WHAT TO PRODUCE:
Copy the data exactly; pictures stay out of the copy.

DATA RECORDS:
Content starts

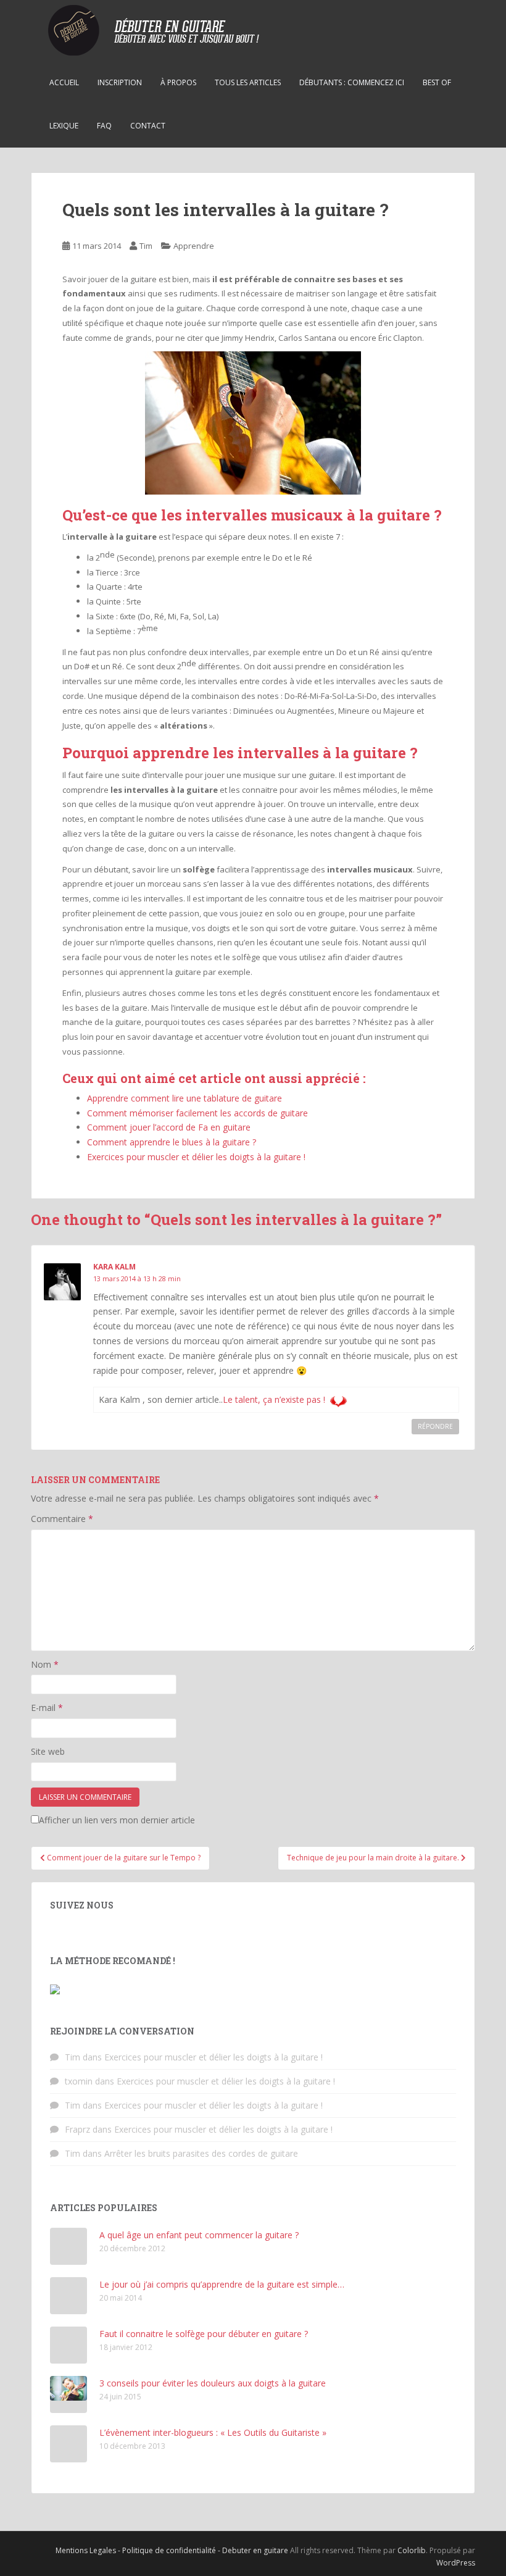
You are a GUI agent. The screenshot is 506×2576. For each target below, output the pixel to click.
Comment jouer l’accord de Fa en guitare (169, 1127)
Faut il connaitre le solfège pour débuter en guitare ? (203, 2334)
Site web (48, 1751)
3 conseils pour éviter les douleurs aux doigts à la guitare (212, 2383)
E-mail (47, 1707)
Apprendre (193, 245)
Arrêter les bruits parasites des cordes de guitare (201, 2153)
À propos (178, 82)
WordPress (455, 2562)
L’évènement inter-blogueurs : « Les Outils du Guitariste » (212, 2432)
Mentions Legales (87, 2550)
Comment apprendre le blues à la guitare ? (171, 1142)
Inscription (119, 82)
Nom (45, 1664)
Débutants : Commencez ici (351, 82)
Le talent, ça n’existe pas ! (274, 1399)
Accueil (64, 82)
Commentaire (62, 1518)
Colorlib (411, 2550)
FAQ (104, 125)
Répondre (435, 1426)
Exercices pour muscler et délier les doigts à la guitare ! (196, 1157)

Content ends

EXPECTED OUTPUT:
You are a GUI agent. The screenshot is 506×2576. For each target below, output the pixel to click.
Comment jouer l’accord de Fa en guitare (169, 1127)
Faut il connaitre le solfège pour débuter en guitare ? (203, 2334)
Site web (48, 1751)
3 conseils pour éviter les douleurs aux doigts à la guitare (212, 2383)
E-mail (47, 1707)
Apprendre (193, 245)
Arrêter les bruits parasites des cordes de guitare (201, 2153)
À propos (178, 82)
WordPress (455, 2562)
L’évènement inter-blogueurs : « Les Outils du Guitariste » (212, 2432)
Mentions Legales (87, 2550)
Comment apprendre le blues à la guitare ? (171, 1142)
Inscription (119, 82)
Nom (45, 1664)
Débutants : Commencez ici (351, 82)
Le talent, ça n’existe pas ! (274, 1399)
Accueil (64, 82)
Commentaire (62, 1518)
Colorlib (411, 2550)
FAQ (104, 125)
Répondre (435, 1426)
Exercices pour muscler et délier les doigts à la guitare ! (196, 1157)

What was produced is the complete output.